Nancy Pelosi Is Being 'Thrown Under The Bus,' Says Company That Requested Health Care Waivers

Nancy Pelosi Is Being 'Thrown Under The Bus,' Says Company That Requested Health Care Waivers

WASHINGTON -- House Minority Leader Nancy Pelosi (D-Calif.) played no role in the process by which health care waivers were granted to a number of businesses in her district, according to the company that actually requested the waivers on behalf of its clients.

Flex-Plan Services, a third-party benefits administrator based in Bellevue, Wash., made the formal applications for waivers from President Barack Obama's health care law, said it founder, Hilarie Aitken.

"I don’t tend to vote Democratic, but I feel bad for Nancy Pelosi," Aitken told HuffPost. "She’s really being thrown under the bus here. It has nothing to do with her at all. This was just a political power play. The way that they are shaping this -- that the minority leader, Nancy Pelosi, [is behind] all these waivers being granted, and how could she do this -- it’s all slanted and wrong".

The admission deals a blow to the implication made Tuesday morning by the Daily Caller: It claimed Democratic lawmakers were effectively exempting businesses in their districts from the more onerous requirements of the presidential health care law. This was based on the fact that, of the 204 waiver requests that were approved in April, 38 were for restaurants, nightclubs or hotels in Pelosi's district.

“It looks like ObamaCare’s backroom sweetheart deals didn’t end when it became law,” said Michael Steel, the spokesman for House Speaker John Boehner (R-Ohio), in a second Daily Caller story.

In actuality, Aitken explained, the high percentage of waivers is the byproduct of local law rubbing against the new national legislation. In April 2008, San Francisco passed an ordinance requiring employers to spend a minimum amount per hour on health care for their employees who work in the city. In response, a number of eateries chose to set up Health Reimbursement Arrangements, which are essentially pools of funds set aside by employers to reimburse medical expenses paid by employees.

HRAs are serviced by a third-party administrator or plan service provider. They are also subject to the annual limit provision in the national health care law, which is set at $750,000 in 2011 before it is eliminated fully in 2014.

Like many self-insurance policies and union organizations, employers using HRAs have been applying for a waiver from this provision, arguing that application of the requirements would "completely eliminate the benefit" of setting up the HRA in the first place, Flex-Plan Services said. When they do so, they turn not to lawmakers like Pelosi or to the employers themselves, but to third-party administers like Aitken's company. (And, as she hinted, political donations by Flex-Plan have leaned Republican, according to data collected by the Center for Responsive Politics.)
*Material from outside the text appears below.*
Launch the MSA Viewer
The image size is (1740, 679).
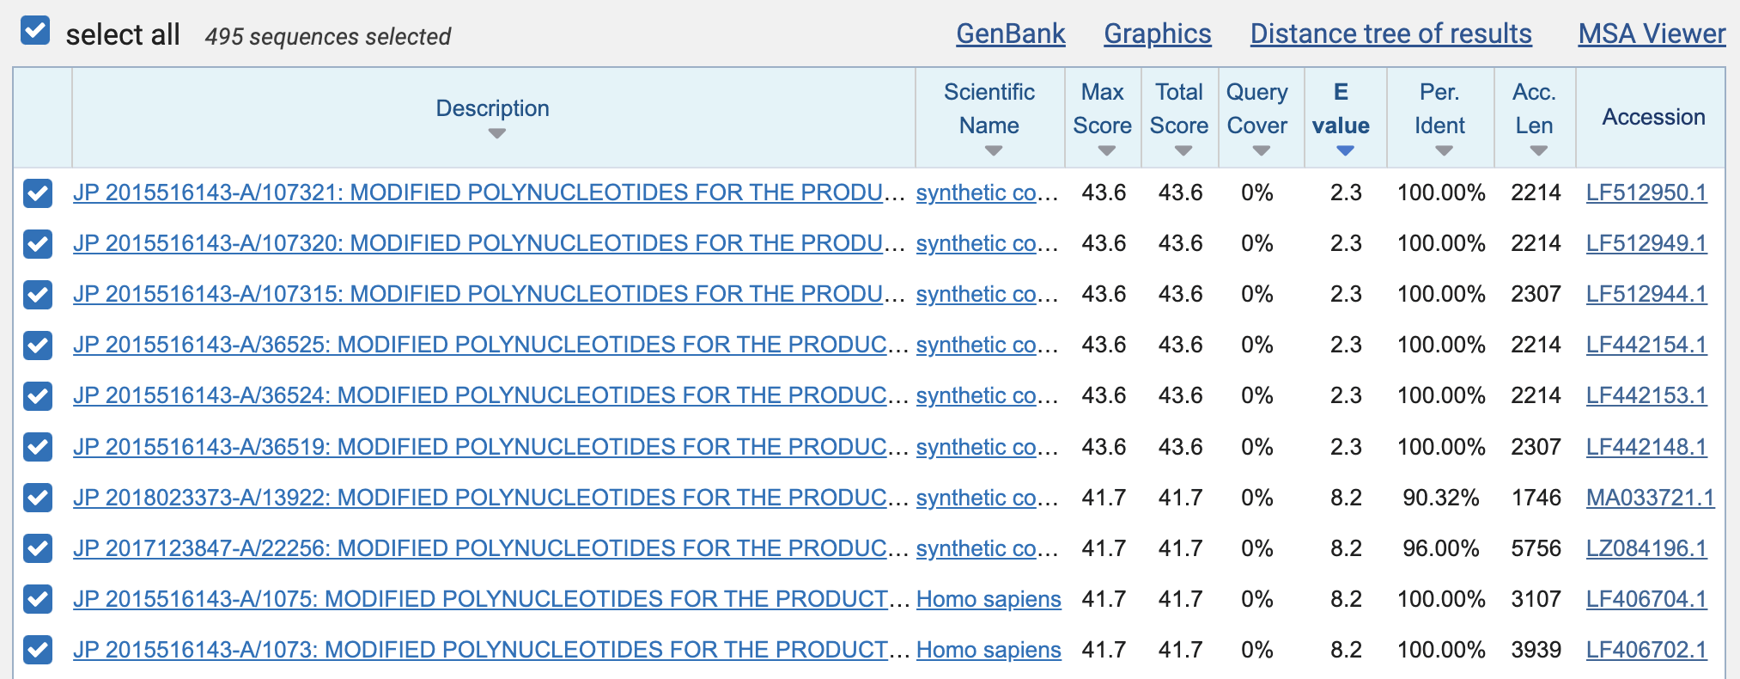(1651, 34)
"These are some of the administrative hiccups that, I think, when you have a giant health care overhaul like this, you’re bound to have," said Aitken. "And I think that’s exactly why [the Department of Health and Human Services] put in the option for waivers, because they knew that there are some players who have different types of arrangements all over the nation."

On January 7, 2011, Flex Plan first requested waivers for its clients. In a letter to the HHS, the company's attorney Tina Ann Davis, wrote that, “[m]any of our HRAs were implemented by employers to satisfy local law requirements, provide coverage that otherwise would not be offered, or to help employees with their out-of-pocket medical care costs," the letter reads. "HRAs allow these employers to comply with the local law while providing an affordable health care benefit to their employees."
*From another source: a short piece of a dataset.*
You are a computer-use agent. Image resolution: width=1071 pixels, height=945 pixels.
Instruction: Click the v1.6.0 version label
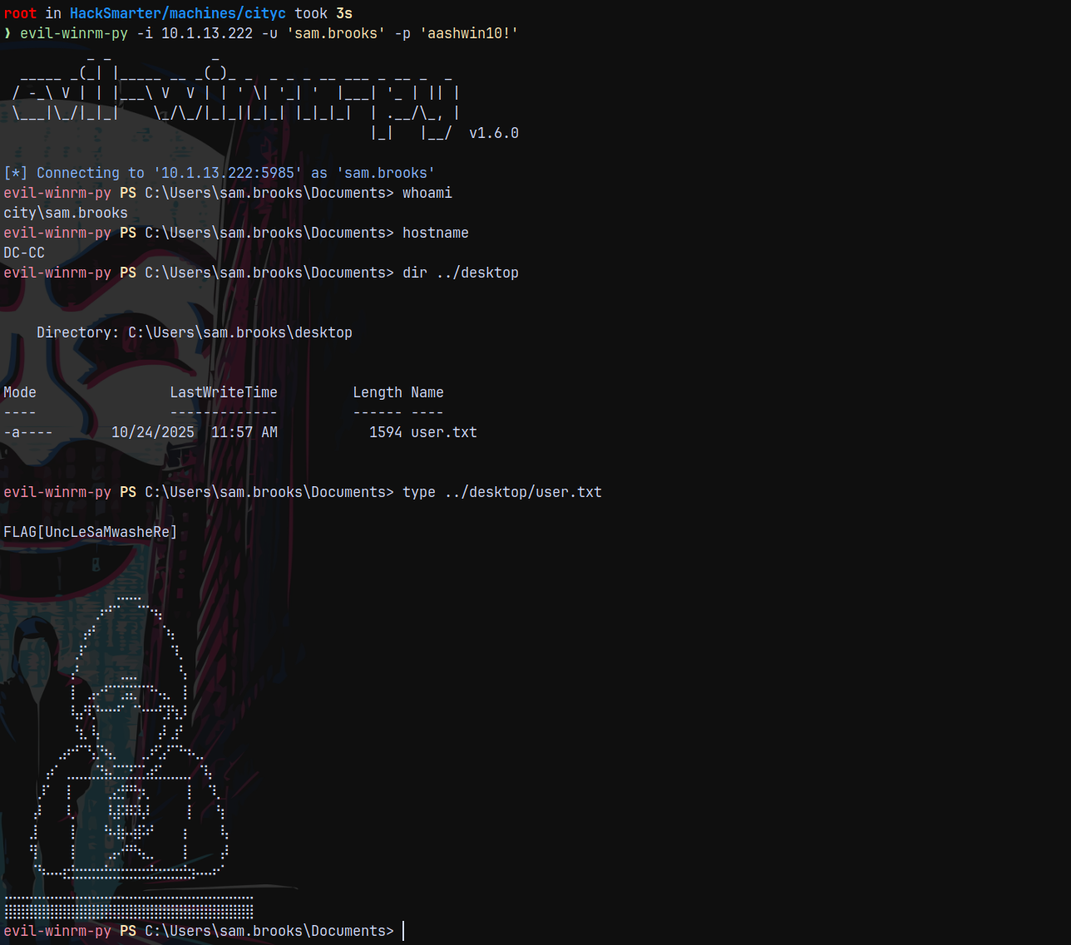[x=493, y=133]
Aitken confirmed the authenticity of this letter.

This information, however, was not public knowledge prior to the Daily Caller's piece. And the disclosure on Tuesday morning that a number of businesses in Pelosi's own district had been granted waivers immediately became partisan fodder, with the Drudge Report linking to the story and the topic being pushed during White House Press Secretary Jay Carney's briefing.

Pelosi's office was quick to point out that more than 1,370 waivers had been granted across the country with only 100 denied. An aide noted that months after Aitken wrote her letter, Flex-Plan Services submitted applications for annual limit waivers for their clients, 69 of whom were from California, 20 from Washington, two from Georgia, and one from Alaska. On April 4, 2011, HHS approved the waivers requested.
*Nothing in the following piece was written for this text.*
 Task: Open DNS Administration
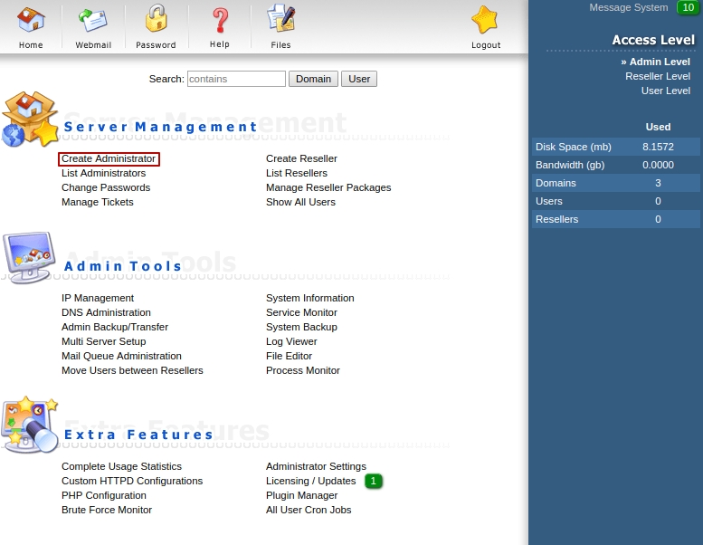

“It is pathetic that there are those who would be cheering for Americans to lose their minimum health coverage or see their premiums increase for political purposes," said Pelosi spokesman Nadeam Elshami. "These waivers are reviewed and granted solely by the Administration in an open and transparent process so workers currently enrolled in ‘mini-med’ policies like those in San Francisco and across the country will not be punished and lose the minimum coverage they already have."

HHS also pushed back immediately against the story.

"The waiters, home health aides, and other hardworking people who have these plans were likely to either lose coverage or see a large increase in price without these temporary waivers," said Steve Larsen, director of the Center for Consumer Information and Insurance Oversight. "These waivers will help to ensure they can keep the health coverage they have, while we move to a marketplace where more comprehensive and affordable coverage is available in 2014. HHS applied the same standard to the application from Flex Plan Services that it uses when reviewing any application for a temporary waiver."

UPDATE: This post has been slightly edited.